4.4 If you have engineers in-house, prototypes can become real value (carefully)
If your organization has engineering support, prototypes can turn into:
clearer specs
better cross-team alignment
faster build cycles
evidence that a workflow is worth investing in
5. What are the risks of legal vibe coding?
Rapid prototyping is powerful, but it can also create false confidence if you’re not careful.
5.1 Security: prototypes are not safe to deploy
From my time on Microsoft’s cybersecurity team, one idea kept coming up:
There are two types of companies: those that have been attacked, and those that don’t know they’ve been attacked.
AI-generated prototypes often include insecure defaults:
weak authentication patterns
accidental exposure of keys or tokens
vulnerable dependencies
unsafe file handling
unclear data access boundaries
Rule of thumb: never deploy a prototype without involving IT, security, and engineering teams.

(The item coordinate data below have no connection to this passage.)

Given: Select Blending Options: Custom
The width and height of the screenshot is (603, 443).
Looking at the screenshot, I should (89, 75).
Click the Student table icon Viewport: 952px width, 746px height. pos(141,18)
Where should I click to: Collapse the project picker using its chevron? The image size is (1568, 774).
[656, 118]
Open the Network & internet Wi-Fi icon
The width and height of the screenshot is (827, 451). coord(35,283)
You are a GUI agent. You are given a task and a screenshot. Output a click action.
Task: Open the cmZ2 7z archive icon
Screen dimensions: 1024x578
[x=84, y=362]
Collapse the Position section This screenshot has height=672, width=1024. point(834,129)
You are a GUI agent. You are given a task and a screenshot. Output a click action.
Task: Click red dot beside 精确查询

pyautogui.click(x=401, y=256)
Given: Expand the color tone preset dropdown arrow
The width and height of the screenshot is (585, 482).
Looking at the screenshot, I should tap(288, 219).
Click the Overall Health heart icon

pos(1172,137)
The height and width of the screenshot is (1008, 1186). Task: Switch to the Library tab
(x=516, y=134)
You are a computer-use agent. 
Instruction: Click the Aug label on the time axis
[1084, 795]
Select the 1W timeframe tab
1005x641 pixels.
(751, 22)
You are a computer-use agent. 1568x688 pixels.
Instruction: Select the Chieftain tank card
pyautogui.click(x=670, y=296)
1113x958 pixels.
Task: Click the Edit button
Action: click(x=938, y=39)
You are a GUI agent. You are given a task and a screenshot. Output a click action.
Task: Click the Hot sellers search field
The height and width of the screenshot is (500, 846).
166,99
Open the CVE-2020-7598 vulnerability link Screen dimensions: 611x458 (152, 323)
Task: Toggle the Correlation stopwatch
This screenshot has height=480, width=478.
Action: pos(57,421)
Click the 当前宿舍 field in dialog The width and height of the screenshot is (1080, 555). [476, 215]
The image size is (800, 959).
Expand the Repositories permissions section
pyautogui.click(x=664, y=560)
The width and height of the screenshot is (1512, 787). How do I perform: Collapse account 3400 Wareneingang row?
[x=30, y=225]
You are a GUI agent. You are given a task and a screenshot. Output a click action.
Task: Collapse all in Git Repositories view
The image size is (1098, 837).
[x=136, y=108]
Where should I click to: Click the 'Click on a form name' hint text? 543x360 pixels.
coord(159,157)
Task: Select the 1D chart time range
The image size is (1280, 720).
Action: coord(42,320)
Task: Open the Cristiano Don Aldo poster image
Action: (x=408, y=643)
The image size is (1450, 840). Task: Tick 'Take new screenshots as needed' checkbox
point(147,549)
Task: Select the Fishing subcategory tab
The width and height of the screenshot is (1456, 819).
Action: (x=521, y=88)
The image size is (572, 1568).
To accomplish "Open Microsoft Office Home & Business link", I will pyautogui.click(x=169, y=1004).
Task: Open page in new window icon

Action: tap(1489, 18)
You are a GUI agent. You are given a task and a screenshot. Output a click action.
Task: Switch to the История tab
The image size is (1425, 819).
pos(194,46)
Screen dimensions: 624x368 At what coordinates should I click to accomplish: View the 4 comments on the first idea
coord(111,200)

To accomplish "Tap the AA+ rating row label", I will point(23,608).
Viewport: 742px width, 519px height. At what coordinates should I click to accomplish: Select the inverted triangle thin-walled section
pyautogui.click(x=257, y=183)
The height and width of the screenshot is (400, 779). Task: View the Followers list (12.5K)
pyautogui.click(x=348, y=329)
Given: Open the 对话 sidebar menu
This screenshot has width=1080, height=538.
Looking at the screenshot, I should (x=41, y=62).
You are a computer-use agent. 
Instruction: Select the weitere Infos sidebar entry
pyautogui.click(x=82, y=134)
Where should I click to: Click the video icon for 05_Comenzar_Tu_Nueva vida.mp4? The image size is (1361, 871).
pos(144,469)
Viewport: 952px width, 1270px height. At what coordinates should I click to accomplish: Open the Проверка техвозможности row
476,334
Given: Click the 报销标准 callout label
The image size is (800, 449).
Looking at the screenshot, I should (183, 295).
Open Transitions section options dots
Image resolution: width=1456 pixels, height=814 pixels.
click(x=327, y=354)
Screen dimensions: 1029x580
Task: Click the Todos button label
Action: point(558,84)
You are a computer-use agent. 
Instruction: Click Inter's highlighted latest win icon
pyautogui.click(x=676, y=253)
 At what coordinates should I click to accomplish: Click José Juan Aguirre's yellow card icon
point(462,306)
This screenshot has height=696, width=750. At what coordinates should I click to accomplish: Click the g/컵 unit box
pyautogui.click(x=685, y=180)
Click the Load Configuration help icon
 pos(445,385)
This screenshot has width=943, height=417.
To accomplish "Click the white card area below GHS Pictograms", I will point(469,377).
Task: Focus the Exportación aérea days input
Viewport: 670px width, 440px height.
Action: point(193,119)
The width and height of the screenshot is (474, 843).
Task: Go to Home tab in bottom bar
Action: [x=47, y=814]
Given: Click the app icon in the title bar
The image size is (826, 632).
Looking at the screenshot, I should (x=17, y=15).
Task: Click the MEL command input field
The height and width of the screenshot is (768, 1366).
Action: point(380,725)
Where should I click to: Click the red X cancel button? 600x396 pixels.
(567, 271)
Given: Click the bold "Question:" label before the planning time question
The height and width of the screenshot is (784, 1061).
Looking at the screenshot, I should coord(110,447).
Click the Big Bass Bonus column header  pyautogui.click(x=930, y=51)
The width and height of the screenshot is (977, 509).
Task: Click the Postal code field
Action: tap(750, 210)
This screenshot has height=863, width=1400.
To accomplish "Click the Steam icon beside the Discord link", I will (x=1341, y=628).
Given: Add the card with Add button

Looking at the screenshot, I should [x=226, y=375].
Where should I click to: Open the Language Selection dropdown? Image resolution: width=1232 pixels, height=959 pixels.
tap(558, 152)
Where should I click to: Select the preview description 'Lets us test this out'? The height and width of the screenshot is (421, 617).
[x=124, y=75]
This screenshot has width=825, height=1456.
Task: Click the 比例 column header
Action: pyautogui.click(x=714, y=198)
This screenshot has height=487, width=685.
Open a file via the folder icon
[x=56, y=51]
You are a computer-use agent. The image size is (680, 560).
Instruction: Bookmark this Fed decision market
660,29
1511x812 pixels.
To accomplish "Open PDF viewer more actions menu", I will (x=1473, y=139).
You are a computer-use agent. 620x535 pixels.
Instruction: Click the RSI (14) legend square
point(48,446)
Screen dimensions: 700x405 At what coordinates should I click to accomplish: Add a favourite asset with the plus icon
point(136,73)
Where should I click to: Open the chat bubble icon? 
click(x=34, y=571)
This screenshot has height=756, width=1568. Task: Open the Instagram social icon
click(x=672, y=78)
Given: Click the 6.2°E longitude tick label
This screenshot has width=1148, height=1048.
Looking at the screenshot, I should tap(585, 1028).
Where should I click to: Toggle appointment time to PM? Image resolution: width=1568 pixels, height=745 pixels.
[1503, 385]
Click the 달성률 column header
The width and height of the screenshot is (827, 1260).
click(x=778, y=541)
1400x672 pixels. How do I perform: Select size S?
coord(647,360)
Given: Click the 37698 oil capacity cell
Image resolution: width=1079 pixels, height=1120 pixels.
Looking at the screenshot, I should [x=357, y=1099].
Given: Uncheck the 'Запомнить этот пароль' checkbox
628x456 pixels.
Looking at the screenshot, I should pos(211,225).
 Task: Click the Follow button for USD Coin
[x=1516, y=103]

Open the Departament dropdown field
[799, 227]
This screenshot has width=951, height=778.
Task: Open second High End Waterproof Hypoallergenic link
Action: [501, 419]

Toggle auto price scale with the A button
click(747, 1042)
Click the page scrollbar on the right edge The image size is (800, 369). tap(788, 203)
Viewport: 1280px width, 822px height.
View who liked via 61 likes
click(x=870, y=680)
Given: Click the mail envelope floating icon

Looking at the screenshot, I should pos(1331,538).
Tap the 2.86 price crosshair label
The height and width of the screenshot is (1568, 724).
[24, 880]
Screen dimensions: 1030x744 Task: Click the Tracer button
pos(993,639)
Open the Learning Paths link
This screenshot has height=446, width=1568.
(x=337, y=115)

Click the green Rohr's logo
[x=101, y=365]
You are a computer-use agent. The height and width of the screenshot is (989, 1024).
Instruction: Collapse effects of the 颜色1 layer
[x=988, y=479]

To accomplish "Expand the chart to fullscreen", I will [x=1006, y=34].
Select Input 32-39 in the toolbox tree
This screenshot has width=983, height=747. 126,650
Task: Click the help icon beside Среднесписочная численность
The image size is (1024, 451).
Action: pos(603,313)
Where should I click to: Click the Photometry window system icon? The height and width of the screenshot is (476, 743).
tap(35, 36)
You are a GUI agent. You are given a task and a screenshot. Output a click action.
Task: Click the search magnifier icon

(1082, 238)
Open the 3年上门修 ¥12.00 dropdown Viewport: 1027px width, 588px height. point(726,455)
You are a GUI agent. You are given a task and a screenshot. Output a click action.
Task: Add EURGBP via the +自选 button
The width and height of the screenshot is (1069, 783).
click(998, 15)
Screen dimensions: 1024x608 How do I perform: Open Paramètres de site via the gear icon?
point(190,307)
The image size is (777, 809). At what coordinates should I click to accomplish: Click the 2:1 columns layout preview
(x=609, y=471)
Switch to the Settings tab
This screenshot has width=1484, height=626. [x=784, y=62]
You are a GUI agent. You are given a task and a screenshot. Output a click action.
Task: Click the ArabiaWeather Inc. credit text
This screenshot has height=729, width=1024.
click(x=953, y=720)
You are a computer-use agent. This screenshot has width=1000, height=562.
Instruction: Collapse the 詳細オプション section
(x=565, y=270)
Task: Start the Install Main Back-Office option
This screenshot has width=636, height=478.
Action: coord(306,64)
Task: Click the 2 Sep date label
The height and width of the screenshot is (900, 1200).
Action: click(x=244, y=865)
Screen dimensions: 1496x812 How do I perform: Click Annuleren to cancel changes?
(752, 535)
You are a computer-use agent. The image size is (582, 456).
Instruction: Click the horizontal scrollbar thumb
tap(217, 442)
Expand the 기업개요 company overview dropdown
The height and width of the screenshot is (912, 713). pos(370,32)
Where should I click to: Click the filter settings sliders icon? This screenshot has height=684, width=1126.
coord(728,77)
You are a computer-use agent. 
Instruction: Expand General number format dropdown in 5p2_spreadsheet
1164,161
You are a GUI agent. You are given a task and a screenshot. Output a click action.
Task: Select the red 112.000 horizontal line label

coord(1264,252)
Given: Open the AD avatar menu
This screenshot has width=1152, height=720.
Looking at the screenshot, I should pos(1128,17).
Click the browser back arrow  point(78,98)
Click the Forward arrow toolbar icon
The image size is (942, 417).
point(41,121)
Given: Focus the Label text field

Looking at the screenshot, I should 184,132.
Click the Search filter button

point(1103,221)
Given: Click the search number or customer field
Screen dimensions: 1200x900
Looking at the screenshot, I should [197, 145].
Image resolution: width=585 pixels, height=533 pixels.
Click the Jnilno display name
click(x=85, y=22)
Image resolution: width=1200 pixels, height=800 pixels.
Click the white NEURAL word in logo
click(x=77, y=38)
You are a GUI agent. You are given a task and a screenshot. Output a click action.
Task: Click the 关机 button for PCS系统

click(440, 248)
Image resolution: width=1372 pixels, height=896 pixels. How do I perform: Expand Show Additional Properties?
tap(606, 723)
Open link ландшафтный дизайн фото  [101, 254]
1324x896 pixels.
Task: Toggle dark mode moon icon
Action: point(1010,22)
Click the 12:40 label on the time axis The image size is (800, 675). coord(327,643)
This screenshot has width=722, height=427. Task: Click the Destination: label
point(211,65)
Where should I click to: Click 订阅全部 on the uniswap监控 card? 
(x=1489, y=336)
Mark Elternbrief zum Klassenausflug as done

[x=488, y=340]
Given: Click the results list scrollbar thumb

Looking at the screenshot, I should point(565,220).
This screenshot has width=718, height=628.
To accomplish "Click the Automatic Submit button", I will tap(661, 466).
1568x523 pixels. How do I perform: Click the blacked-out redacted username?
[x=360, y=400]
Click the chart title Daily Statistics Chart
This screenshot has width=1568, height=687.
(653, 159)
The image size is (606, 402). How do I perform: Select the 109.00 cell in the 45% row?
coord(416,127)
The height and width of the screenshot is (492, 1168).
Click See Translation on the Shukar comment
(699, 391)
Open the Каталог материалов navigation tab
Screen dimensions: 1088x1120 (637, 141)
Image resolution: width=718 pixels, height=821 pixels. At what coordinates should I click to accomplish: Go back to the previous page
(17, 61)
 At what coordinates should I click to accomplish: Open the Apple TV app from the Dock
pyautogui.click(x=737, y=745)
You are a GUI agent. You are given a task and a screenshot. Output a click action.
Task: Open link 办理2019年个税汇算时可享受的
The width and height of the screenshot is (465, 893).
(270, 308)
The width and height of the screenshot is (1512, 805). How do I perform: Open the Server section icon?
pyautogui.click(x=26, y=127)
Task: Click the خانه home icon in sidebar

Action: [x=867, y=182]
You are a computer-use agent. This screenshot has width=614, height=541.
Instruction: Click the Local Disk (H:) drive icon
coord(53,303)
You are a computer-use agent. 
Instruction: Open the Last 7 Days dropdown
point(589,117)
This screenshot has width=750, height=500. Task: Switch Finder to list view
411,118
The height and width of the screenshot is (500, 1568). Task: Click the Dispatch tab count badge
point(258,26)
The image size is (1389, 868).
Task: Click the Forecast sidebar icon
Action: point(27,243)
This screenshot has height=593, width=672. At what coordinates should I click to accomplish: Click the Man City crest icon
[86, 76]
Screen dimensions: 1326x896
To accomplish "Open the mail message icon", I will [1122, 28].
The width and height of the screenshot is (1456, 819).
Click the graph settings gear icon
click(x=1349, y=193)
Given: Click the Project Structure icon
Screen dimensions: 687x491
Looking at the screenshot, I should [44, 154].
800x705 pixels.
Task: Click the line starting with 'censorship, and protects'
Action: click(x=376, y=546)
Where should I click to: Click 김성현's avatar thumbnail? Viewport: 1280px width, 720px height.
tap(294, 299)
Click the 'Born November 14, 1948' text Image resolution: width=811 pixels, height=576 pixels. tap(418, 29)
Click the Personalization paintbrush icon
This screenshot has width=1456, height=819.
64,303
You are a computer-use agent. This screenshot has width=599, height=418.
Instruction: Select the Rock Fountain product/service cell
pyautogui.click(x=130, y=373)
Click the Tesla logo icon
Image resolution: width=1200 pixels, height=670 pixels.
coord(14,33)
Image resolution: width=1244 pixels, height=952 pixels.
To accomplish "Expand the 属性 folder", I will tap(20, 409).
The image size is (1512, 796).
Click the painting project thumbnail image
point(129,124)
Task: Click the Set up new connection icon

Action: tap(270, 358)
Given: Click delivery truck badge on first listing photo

5.2 Privacy: don’t feed prototypes sensitive data
Even if you’re running something locally and it feels safe:
don’t upload client data
don’t paste PIIs or PHI
don’t test with sensitive facts “just to see if it works”
Rule of thumb: use dummy or sanitized data. Privacy risks don’t need a dramatic breach to become serious problems.
5.3 Trust: confident output is not the same as correct output
This is where prototyping can be misleading.
A prototype might look impressive, sound confident, and feel like it solved the workflow end-to-end.
That’s often the “peak confidence” moment — and it’s an important milestone.
But it’s also where validation becomes critical.
LLMs are excellent at sounding right. They can also hallucinate convincingly.
If something matters, you need:
benchmarks (what does “good” actually mean?)
grounding (can outputs be traced back to sources?)
evaluation (do results hold across edge cases, not just one demo file?)

6. Summary: vibe code with a learning mindset
Legal vibe coding is worth it.
It helps legal professionals develop real intuition about GenAI faster than vendor demos or tutorial videos ever could.
It’s especially valuable for AI committees because it improves how you evaluate tools, risks, and feasibility.
Keep the right mindset:
prototyping is the fastest way to learn and become an AI power user
don’t trust confident outputs without validation and checks
production requires security reviews, privacy discipline, and ongoing evaluation
If you approach vibe coding this way, it can become a meaningful advantage.
Fun tip 💡: run a 1-day internal “vibe coding Hackathon”
A single day where small groups collaborate on vibe-coded prototypes can:
build intuition quickly
create a shared learning environment
boost morale through hands-on experimentation
This works best if you have a “vibe coder” who can champion the effort internally — even if they’re not a software engineer.